We all have our favorite restaurants, our homes-away-from-home where the waitstaff might even know our name, give us our favorite table and remember to ask about our family. But at the Wisconsin Club, the cuisine – and the service – is on a different level entirely.

"I think that when people come here they can feel comfortable that things will be done the proper way," said John Constantine, general manager of the Wisconsin Club. "Buying nothing but the freshest quality, no shortcuts, presentation, everything, all of the above. I mean, it’s 101, but a lot of people forget that.
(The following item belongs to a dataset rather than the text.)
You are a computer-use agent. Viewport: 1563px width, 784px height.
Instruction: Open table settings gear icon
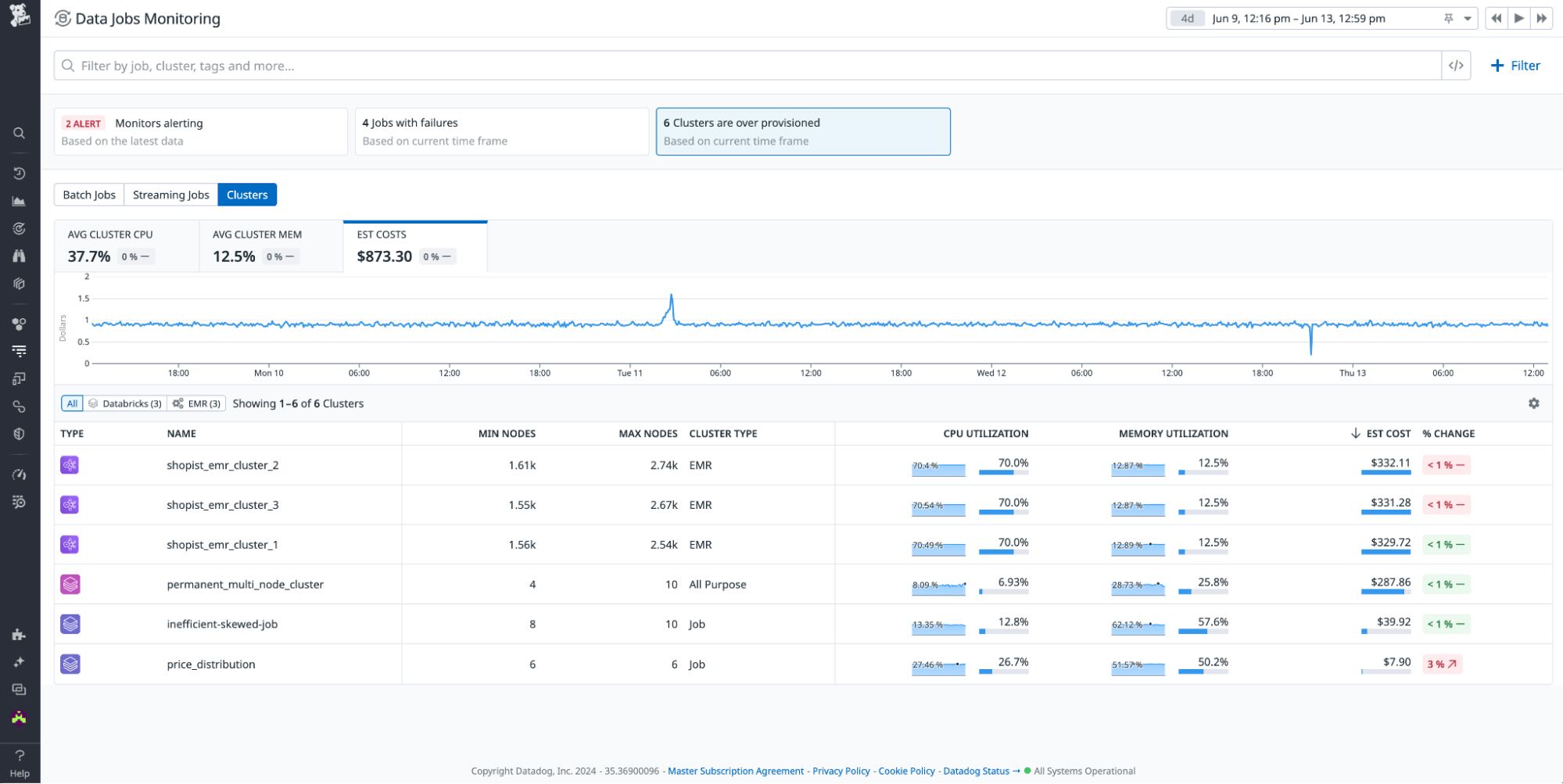click(x=1533, y=403)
But that’s what we are all about."

The club actually comprises two locations – a "city club" on Wisconsin Avenue and its "country club" counterpart at 6200 W. Good Hope Rd. (formerly Brynwood Country Club, it was assumed by the Wisconsin Club in 2011).
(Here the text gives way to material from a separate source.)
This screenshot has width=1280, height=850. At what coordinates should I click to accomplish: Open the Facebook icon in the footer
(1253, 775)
The opportunity for both urban speed and rural relaxation is something that sets the Wisconsin Club apart. Only several private clubs in the nation have both a city and country club. Membership has swelled to over 1,400 since Constantine took over, and the club's banquet and catering facilities were in high demand.
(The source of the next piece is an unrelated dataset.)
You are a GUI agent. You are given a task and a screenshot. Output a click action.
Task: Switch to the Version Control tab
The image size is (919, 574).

"We used to have four weeks a month," said Bret Clark, manager of the city club. "Now, with the country club location open, as well, we have eight."

The city club is busier in the winter months, when the shuttle and limo service is popular for members who want to attend sporting events and shows downtown after eating. The county club is packed during the summer months, when members take advantage of the golf course and pool.

Between the two locations there are seven different dining options and two executive chefs, Allen Boltik and Greg Abbate, who have been at their posts 21 and 16 years, respectively.

"One of the reasons we are by far the busiest private club in the state is because of these two individuals," said Constantine. "This is one of the top dining experiences in Milwaukee."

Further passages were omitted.